- **Exercise objective**: For the entries below, the expected answer is the line with "Task: Go to Service Orders", the line with "Click the back", and every line between them, exactly as written, and nothing more.

- **Records from a collection**:

[Start of Attachment]

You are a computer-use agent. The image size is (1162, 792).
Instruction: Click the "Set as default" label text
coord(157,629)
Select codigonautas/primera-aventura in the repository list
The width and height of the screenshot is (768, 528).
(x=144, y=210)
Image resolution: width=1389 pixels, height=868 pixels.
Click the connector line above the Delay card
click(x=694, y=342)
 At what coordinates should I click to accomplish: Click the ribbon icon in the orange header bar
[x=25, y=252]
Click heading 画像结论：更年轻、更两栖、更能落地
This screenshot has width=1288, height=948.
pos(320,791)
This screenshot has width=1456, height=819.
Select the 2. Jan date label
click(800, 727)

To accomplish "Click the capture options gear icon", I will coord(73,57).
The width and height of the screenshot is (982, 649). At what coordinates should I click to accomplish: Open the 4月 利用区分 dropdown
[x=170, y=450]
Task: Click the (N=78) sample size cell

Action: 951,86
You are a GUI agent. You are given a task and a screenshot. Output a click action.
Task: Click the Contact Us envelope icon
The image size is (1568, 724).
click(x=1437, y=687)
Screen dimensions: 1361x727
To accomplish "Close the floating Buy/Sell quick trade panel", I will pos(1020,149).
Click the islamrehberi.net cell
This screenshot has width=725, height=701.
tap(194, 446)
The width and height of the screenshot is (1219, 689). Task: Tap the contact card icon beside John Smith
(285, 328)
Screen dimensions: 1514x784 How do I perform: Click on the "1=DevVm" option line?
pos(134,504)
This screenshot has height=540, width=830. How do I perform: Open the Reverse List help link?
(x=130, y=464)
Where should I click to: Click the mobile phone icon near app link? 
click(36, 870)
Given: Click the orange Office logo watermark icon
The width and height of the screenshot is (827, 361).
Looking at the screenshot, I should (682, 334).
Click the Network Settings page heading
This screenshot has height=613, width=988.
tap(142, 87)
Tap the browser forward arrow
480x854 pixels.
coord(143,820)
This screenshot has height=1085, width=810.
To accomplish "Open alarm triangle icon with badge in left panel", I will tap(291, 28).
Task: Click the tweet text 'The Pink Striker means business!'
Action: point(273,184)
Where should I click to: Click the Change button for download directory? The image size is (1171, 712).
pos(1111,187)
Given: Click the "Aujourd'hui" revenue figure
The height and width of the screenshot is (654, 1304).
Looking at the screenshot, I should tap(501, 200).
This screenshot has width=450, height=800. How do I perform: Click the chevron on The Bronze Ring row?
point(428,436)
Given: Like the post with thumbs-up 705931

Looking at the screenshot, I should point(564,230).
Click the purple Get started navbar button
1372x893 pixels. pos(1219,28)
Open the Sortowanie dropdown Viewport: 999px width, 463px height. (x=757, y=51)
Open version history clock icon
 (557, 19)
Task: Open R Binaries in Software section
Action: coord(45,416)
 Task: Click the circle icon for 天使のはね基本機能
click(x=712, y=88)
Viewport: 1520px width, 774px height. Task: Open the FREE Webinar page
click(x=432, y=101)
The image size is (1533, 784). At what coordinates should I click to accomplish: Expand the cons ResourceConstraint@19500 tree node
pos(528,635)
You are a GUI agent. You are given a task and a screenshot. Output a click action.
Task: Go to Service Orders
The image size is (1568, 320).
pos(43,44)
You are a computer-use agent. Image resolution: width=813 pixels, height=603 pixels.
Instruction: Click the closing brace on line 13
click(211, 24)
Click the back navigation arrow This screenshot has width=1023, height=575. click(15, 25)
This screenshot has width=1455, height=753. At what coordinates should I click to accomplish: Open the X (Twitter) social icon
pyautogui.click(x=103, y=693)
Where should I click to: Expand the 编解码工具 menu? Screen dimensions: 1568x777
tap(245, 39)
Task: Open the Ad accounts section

[End of Attachment]

- **Problem solution**:
Task: Go to Service Orders
The image size is (1568, 320).
pos(43,44)
You are a computer-use agent. Image resolution: width=813 pixels, height=603 pixels.
Instruction: Click the closing brace on line 13
click(211, 24)
Click the back navigation arrow This screenshot has width=1023, height=575. click(15, 25)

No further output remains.